§ **DOCUMENT SEGMENT**:
GIS - 16 December, 2013: A plan for the prevention and control of chikungunya, dengue and malaria is critical for Mauritius because our island is vulnerable to outbreaks of the above mentioned diseases.
This statement was made this morning by the Minister of Health and Quality of Life, Mr Lormus Bundhoo, during a press conference on vector-borne diseases held in Port Louis. He recalled that the vector mosquito that can transmit both chikungunya and dengue is present in Mauritius as well as the mosquito that transmits malaria. Moreover, once introduced in a country, dengue is very difficult to eradicate and tends to recur periodically. Hence the need be vigilant and to take all precautionary measures so as to prevent the proliferation of vector-borne diseases transmitted by mosquitoes, he said.
Other reasons why Mauritius is vulnerable to these diseases include: extensive travel and trade links of Mauritius to dengue, chikungunya and malaria endemic zones; high number of high risk environmental pockets favouring breeding of mosquitoes; and lack of immunity in the population which increases the risks of outbreaks.

§ **YOUR GOAL**: List every disease that the text on vector-borne diseases in Mauritius names.

§ **DATA UNDER STUDY**:
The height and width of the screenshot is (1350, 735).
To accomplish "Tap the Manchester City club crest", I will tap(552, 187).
==
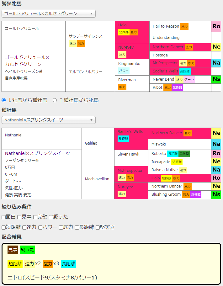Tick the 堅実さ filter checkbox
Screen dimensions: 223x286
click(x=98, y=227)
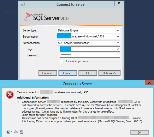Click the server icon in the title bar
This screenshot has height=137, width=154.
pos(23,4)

§ **WRITTEN RESPONSE**: Chikungunya, dengue, malaria